ルーヴル・ピラミッド
ルーヴル・ピラミッド(仏: Pyramide du Louvre)は、パリのルーヴル美術館(ルーヴル宮殿)の中庭であるナポレオン広場 (Cour Napoléon) に設置されている、ガラスと金属で制作されたピラミッド。小さな三つのピラミッドに囲まれた中央の大きなピラミッドは、ルーヴル美術館のメイン・エントランスとして使用されている。1989年に完成したこのピラミッドは[1]、パリのランドマークとなりつつある。
デザインと建造
[編集]当時のフランス大統領フランソワ・ミッテランが、「パリ大改造計画 (en:Grands Projets of François Mitterrand)」を推進した。この計画の一環として「大ルーヴル計画 (Grand Louvre)」が実施されることとなり、1983年に大ルーヴル計画公団が設立され、建築家イオ・ミン・ペイに、ナポレオン広場に新たに設置するメイン・エントランスの設計が任された[2]。イオ・ミン・ペイは、滋賀県のMIHO MUSEUM、モントリオールのカナダロイヤル銀行本部ビル (en:Place Ville-Marie)、そしてワシントンD.C.のナショナル・ギャラリー・オブ・アート東館などの設計にも携わった建築家である。建築には、モントリオールのニコレ・シャトラン・ノール社がデザイン時に、建築家ユニットRFR (en:RFR Engineers)が建設時に参画している[3]。完成したルーヴル・ピラミッドは、ガラスを主材料としており、高さ20.6メートル、底辺35メートルに達しており、603枚の菱形のガラス板と70枚の三角形のガラス板とで構築されている[4]。
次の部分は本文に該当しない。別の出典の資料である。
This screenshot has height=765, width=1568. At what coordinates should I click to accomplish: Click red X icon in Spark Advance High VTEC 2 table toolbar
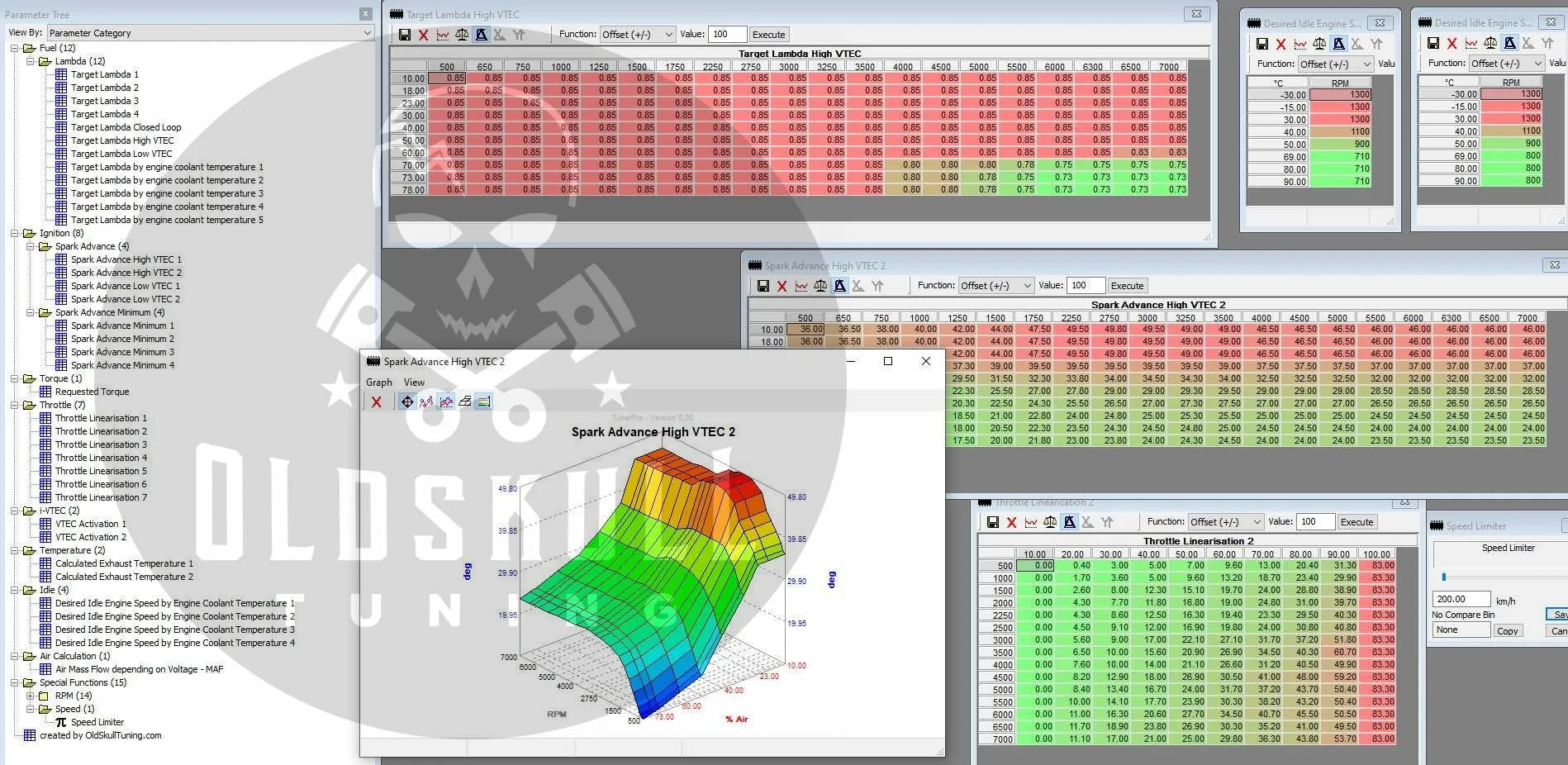[782, 286]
ルーヴル・ピラミッドとその地下のロビーは、それまでのルーヴル美術館のメイン・エントランスが持っていた、日々の膨大な数の入館者に対応しきれないという問題点の解決を主眼に設計された。ルーヴル・ピラミッドが建設されメイン・エントランスとなってからは、入館者はルーヴル・ピラミッドを通って広々とした地下ロビーへと降りていき、ルーヴル美術館本体へと昇っていくという入館路になった。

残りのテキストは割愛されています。